Information supplied ::
========
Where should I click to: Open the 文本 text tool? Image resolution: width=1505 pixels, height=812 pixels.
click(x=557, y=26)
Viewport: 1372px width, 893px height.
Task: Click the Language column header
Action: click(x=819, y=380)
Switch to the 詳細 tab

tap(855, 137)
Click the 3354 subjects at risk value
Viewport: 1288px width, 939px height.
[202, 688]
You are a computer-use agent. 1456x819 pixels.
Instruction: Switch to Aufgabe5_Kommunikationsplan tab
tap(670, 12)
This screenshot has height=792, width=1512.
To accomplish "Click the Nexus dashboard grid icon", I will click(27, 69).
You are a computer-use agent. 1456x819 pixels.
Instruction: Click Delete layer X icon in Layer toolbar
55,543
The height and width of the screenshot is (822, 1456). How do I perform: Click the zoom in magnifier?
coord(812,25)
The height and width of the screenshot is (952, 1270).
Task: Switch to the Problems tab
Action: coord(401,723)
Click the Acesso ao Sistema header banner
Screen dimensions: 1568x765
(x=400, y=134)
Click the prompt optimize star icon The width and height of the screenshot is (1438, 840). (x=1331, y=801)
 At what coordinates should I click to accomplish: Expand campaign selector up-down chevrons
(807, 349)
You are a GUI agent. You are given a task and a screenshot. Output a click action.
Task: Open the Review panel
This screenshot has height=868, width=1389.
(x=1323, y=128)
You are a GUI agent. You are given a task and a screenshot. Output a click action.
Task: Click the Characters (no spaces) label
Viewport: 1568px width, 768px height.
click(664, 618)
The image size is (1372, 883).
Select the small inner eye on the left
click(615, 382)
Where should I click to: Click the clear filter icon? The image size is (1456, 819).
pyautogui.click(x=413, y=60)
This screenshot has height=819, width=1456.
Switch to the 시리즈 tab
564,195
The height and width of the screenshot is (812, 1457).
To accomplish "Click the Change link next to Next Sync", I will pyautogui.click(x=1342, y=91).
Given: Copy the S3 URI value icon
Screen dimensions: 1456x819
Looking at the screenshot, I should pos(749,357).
========
Problem :: Each line that contains "will" is to be copied from the listing above.

Solution for this problem ::
To accomplish "Click the Nexus dashboard grid icon", I will click(27, 69).
To accomplish "Click the Change link next to Next Sync", I will pyautogui.click(x=1342, y=91).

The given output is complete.